はじめに
こんにちは。僕はASD(自閉スペクトラム症)の当事者で、障害者手帳を持っています。そして、結婚して20年になる妻と、僕によく似た娘と暮らしています。妻は、いわゆる「定型発達」と呼ばれるマジョリティ。一方、娘は診断こそ受けていませんが、その特性の出方は僕とそっくりで、おそらくASDのグレーゾーンだろうと感じています。

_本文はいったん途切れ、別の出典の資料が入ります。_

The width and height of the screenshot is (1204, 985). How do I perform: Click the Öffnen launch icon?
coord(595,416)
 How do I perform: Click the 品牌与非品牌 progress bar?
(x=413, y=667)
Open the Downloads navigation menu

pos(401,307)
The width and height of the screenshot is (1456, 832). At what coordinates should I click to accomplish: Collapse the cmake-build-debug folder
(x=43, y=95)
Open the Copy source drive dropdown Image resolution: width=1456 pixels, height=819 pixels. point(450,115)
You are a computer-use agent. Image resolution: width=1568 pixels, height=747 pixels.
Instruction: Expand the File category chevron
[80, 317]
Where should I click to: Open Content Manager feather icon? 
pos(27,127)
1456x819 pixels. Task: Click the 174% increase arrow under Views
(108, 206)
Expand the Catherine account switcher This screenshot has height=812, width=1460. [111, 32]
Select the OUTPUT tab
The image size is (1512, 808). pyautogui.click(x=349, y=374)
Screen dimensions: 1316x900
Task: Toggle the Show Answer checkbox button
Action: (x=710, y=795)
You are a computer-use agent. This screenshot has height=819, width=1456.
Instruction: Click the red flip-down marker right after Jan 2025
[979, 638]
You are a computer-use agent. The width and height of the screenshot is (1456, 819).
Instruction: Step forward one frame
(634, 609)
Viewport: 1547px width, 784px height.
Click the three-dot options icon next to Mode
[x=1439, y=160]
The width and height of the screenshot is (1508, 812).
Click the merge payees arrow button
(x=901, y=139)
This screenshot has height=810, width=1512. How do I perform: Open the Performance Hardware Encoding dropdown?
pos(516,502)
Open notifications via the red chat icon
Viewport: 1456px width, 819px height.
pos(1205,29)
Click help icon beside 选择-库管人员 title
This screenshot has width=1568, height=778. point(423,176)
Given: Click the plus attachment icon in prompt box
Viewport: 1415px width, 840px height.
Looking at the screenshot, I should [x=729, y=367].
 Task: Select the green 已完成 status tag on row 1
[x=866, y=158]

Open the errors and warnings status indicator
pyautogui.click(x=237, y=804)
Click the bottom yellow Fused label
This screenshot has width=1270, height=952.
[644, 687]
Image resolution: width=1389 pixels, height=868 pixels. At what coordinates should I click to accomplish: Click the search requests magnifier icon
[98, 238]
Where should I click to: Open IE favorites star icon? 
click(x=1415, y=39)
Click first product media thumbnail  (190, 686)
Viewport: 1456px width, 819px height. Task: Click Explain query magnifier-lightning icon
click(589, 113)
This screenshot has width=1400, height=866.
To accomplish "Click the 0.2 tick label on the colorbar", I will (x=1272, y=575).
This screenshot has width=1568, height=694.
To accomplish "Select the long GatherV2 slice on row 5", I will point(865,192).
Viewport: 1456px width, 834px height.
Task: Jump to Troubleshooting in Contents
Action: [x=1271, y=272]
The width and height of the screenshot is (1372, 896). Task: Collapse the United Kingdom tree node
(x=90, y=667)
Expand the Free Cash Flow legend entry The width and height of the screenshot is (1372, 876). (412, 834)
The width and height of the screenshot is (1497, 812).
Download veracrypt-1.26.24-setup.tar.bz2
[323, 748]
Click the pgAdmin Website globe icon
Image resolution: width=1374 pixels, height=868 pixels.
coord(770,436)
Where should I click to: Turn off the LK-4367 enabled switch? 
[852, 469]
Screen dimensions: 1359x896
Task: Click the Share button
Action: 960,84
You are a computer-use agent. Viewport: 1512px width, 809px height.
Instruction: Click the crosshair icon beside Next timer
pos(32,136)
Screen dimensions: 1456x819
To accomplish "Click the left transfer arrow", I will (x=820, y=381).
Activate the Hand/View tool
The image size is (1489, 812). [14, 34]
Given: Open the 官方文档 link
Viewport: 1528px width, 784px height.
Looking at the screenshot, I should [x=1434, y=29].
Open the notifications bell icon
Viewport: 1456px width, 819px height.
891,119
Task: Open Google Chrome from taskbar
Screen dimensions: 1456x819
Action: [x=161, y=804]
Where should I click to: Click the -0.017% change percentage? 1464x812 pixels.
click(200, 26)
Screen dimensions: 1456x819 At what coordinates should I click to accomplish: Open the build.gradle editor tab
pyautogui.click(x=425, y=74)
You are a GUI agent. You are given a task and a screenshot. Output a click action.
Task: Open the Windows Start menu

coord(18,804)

このブログでは、そんな僕たち家族の日常や、ASD当事者である僕が日々感じていること、特に「コミュニケーション」についてお話ししたいと思います。長く一緒にいる家族であっても、いや、長く一緒にいるからこそ見えてくる「違い」や「壁」。それはまるで「異文化コミュニケーション」のようです。この記事が、同じような境遇の方や、発達障害について知りたい方にとって、何かのヒントになれば幸いです。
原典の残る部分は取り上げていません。